Peut-on vraiment parler de choix ?
 

benetto69

Membre Junior
#7
interrogation

"La notion d'intérêt très large de la directive (obligations, fiduciaires, revenus de fonds investis en titres de créances distribués ou capitalisés) est reprise dans l’accord avec la Suisse, en excluant toutefois les paiements d'intérêts de débiteurs suisses déjà soumis à l'impôt anticipé suisse (35%)."

+ "Sont exclus du champ d'application :

• Les actions et produits dérivés (options, futures)
• Les paiements d'intérêts de débiteurs suisses soumis à l'impôt anticipé suisse
• Les revenus de fonds dont moins de 15% des actifs sont investis en titres sujets à l’imposition des intérêts,
jusqu’à 40% pour les fonds à capitalisation (25% dès 2011)
• Les paiements d'intérêts des obligations "grandfathered" jusqu’au 31.12.2010
(Obligations émises avant le 01/03/2001 et sans réémission après le 01/03/2002)
• Les produits d’assurances et de bancassurance (inclus 2° et 3° piliers)
• Les intérêts sur prêts privés ou entre sociétés affiliées
• Les revenus de location"


Je vous renvoie à votre question initiale : "est-il fiscalement intéressant de déclarer un compte en Suisse suite à la vente en France d'un petit bien immobilier - somme qui serait placée en Suisse."

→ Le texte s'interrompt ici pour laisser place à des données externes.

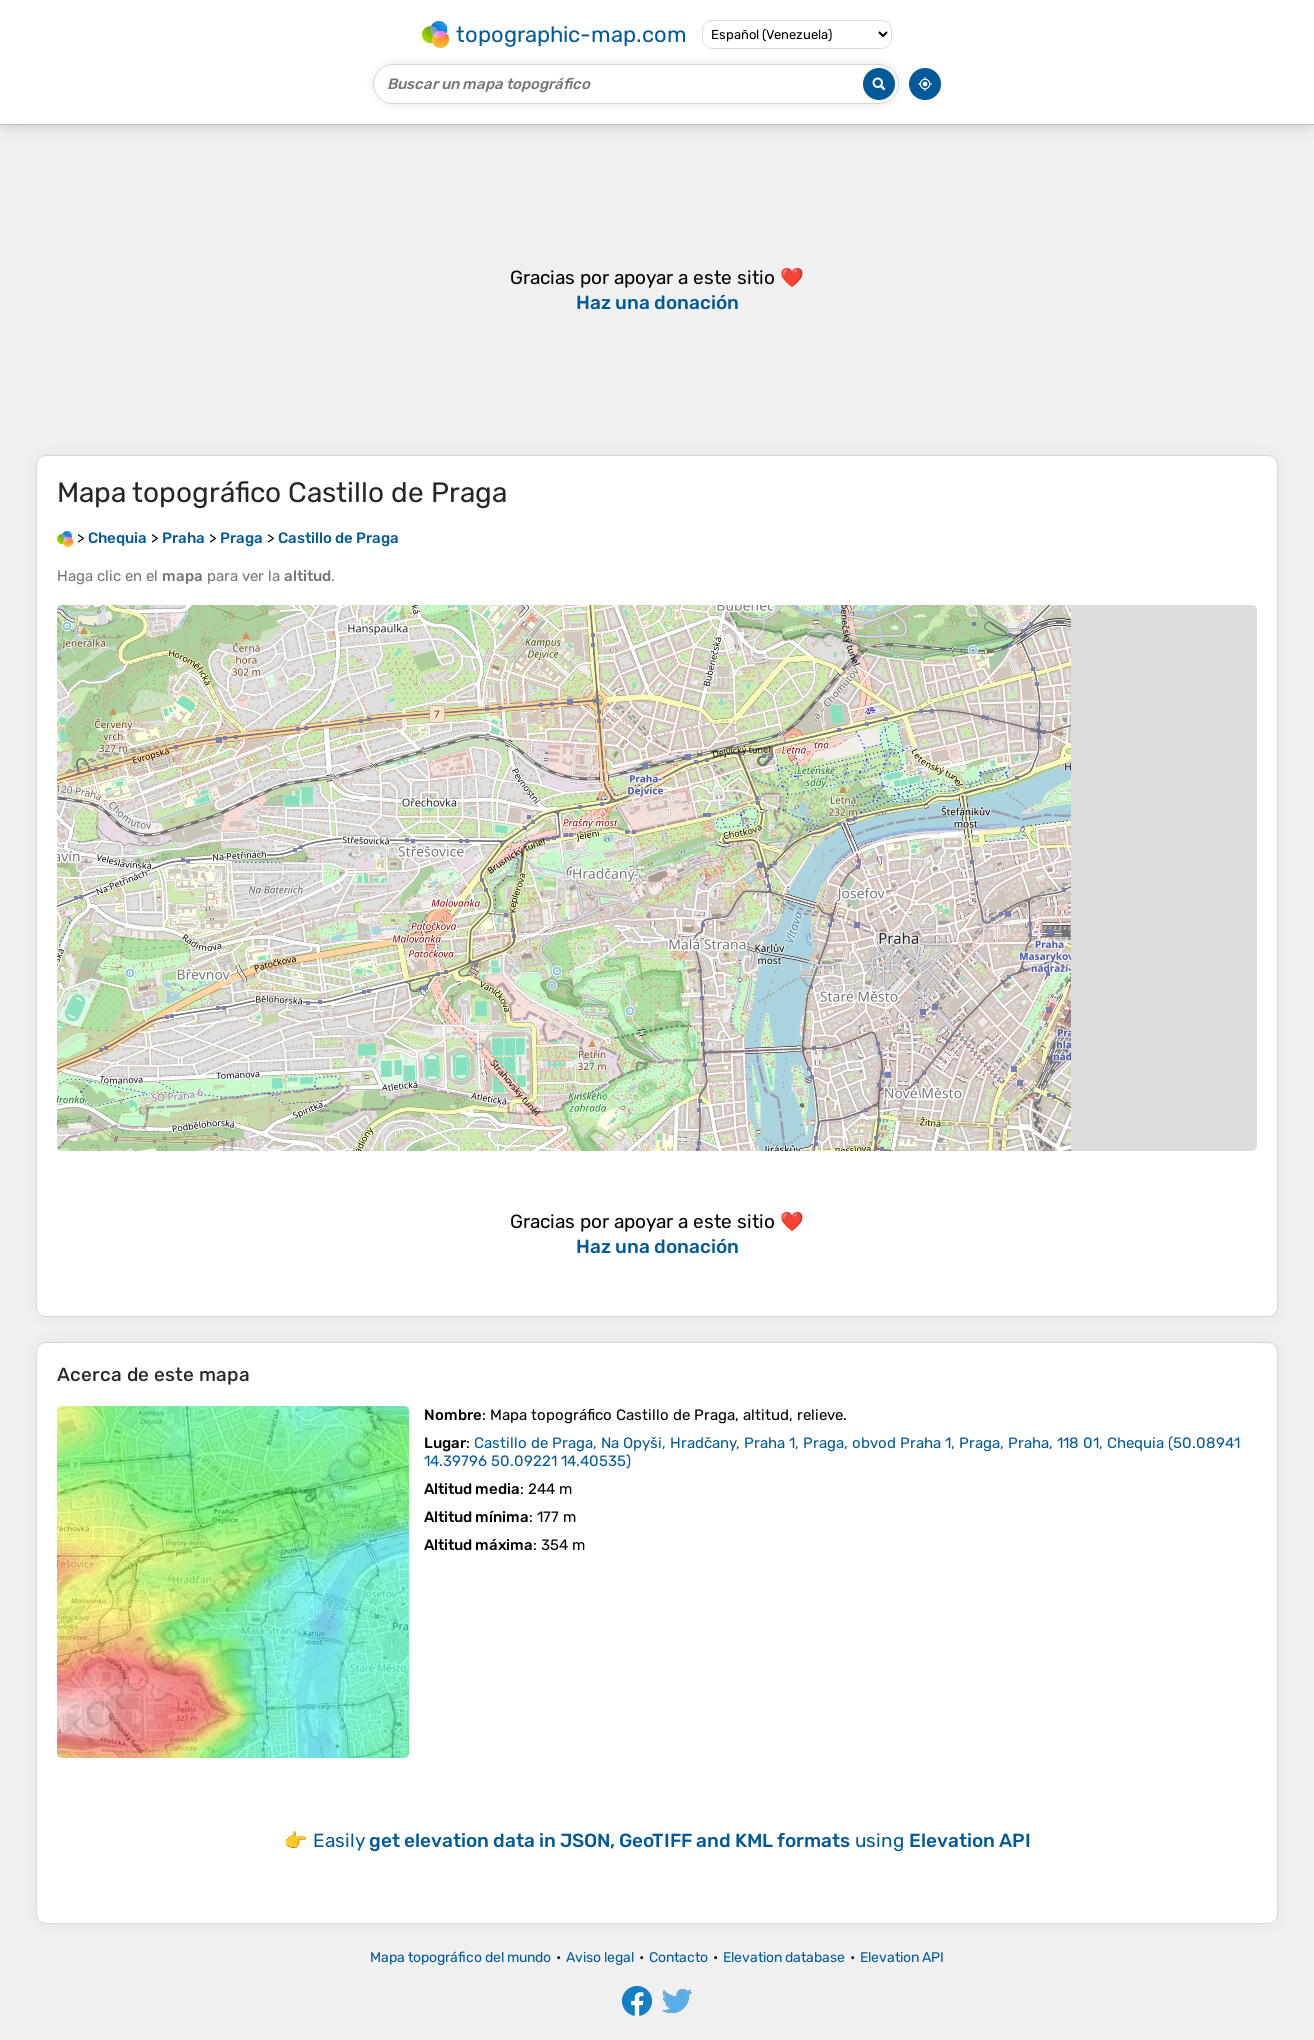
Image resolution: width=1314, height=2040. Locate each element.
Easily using (672, 1840)
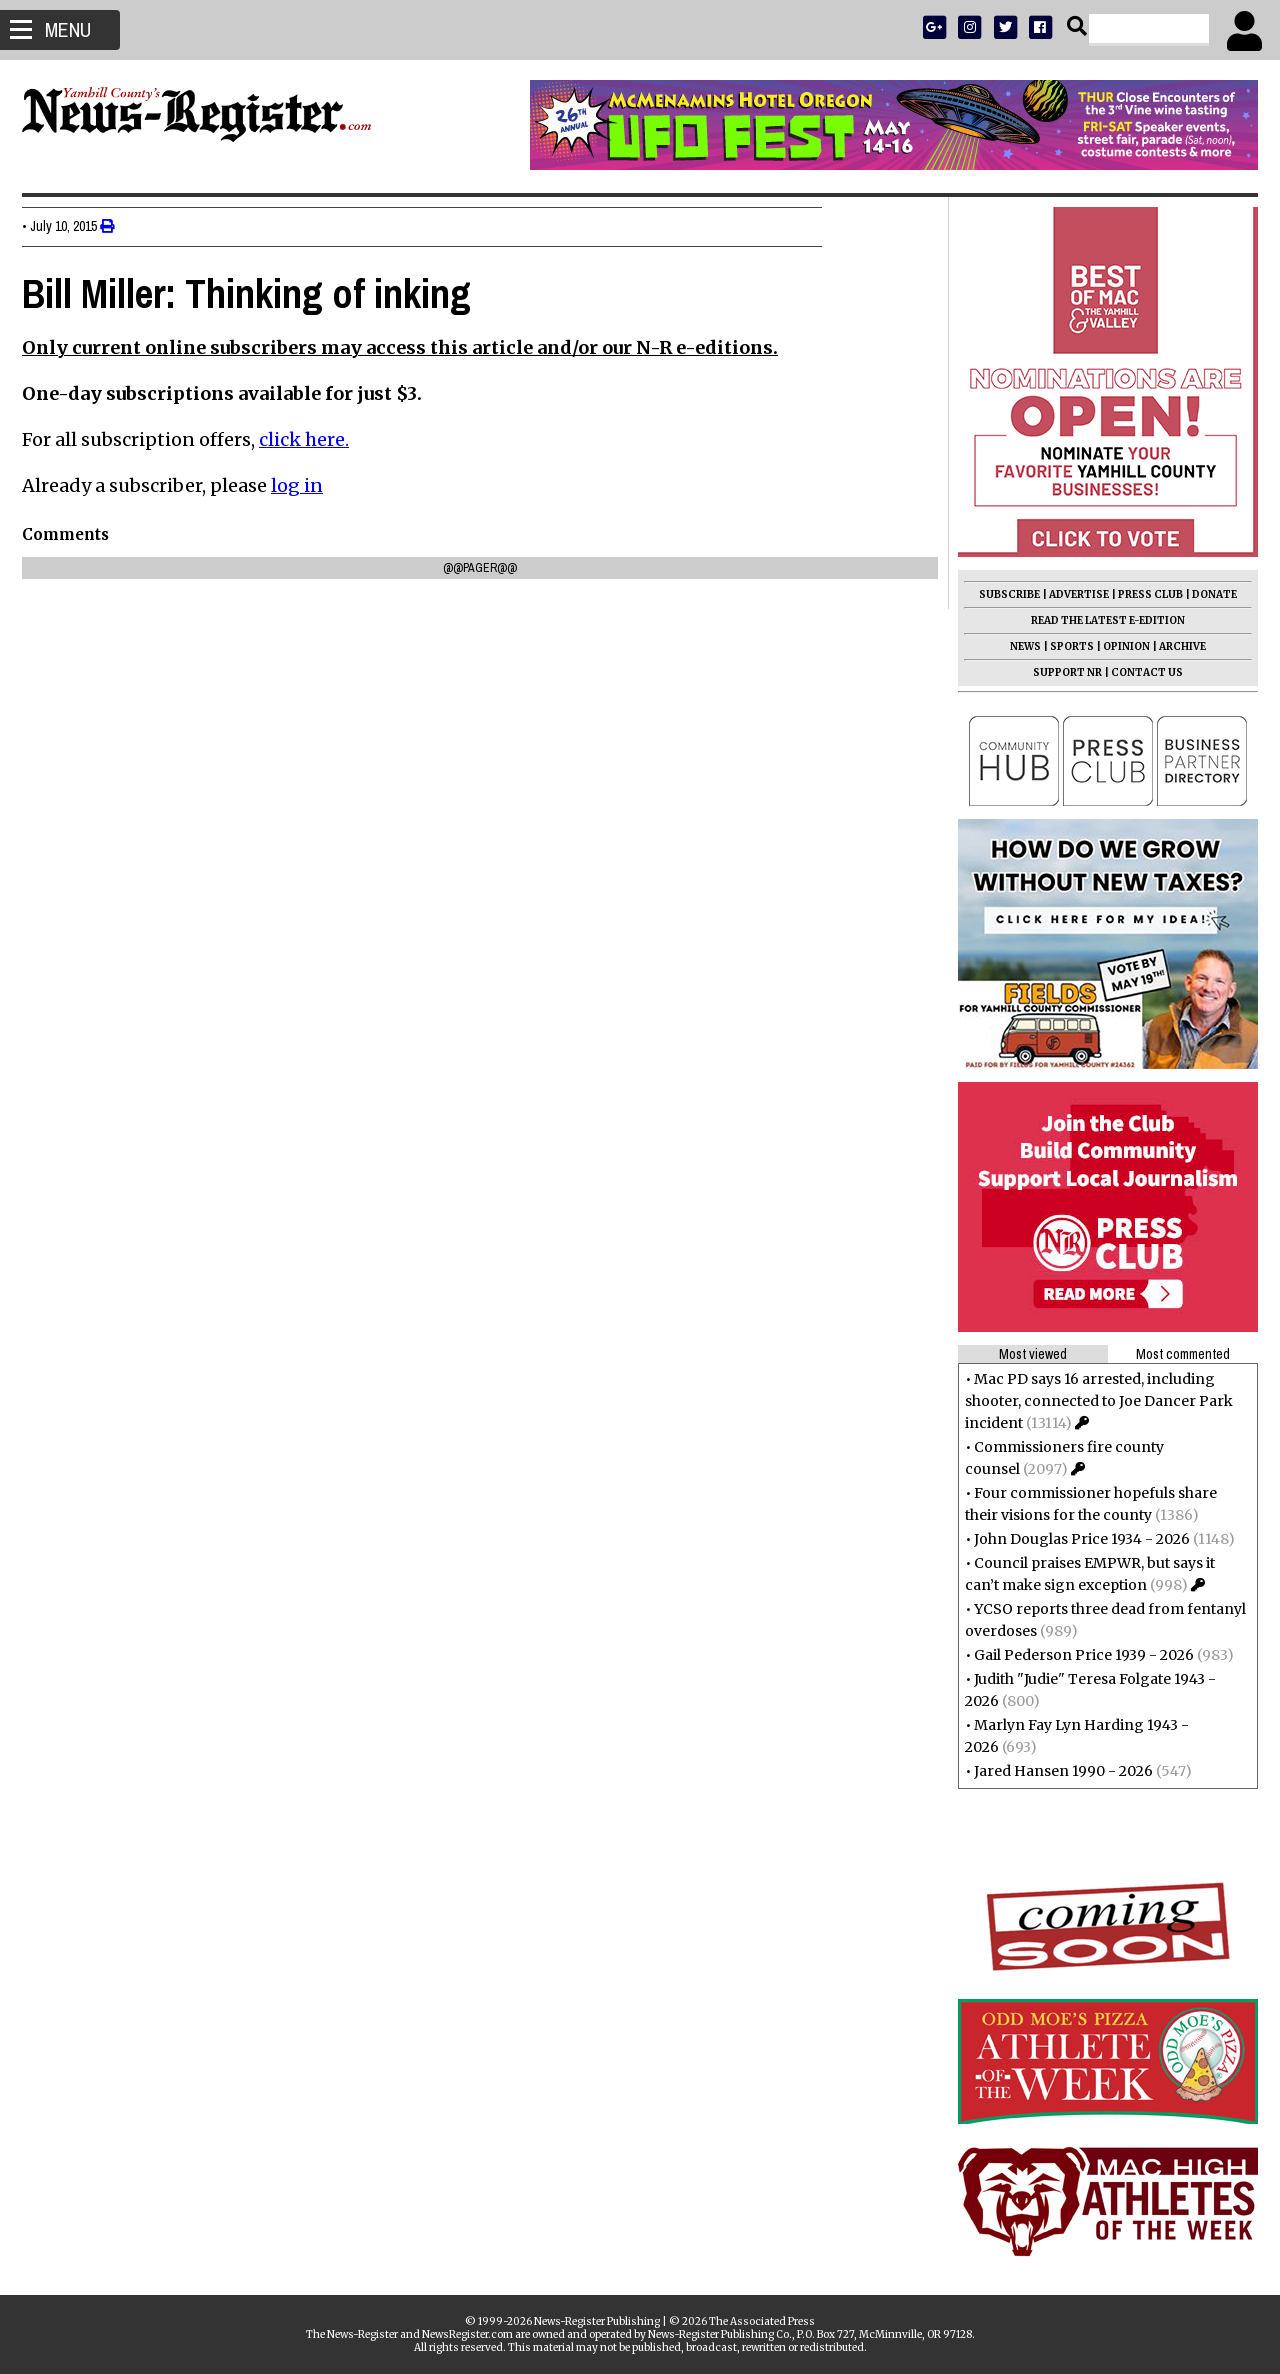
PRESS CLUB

Pour pouvoir "choisir", il faut :
- éviter la bourse
- éviter les fonds de placements
- eviter les fiduciaires, les scpi, les siic
- éviter les revenus fonciers
- éviter les obligations (taxation IA si compte détenu en Suisse --> non exclus spécifiquement, mais exclus du fait de la taxation à la source automatique)
- éviter les produits d'assurance


Peut-on vraiment parler de choix ?


Bonjour

Actuellement résident fiscal français, j'étudie sérieusement la possibilité de m'expatrier en Andorre prochainement ( suis en couple, marié et donc ce sera l'ensemble du foyer fiscal qui s’expatriera).
Aussi j'envisage de placer une partie des mes placements en andorre mais aussi une partie (la plus importante) en suisse.

Dans ce cas, quelqu'un aurait il l'info sur l’imposition subie ( 35 % normalement) par la suisse envers un résident andorran (à priori une fois le statut de résident andorran acquis je ne serais plus imposé car il n'existe pas d'IR en ANdorre).

Je sollicite vos divers avis bien que je sois en relation avec des "experts financiers" dans les deux pays mais plusieurs avis valent mieux qu'un dans une démarche telle que celle que j'envisage.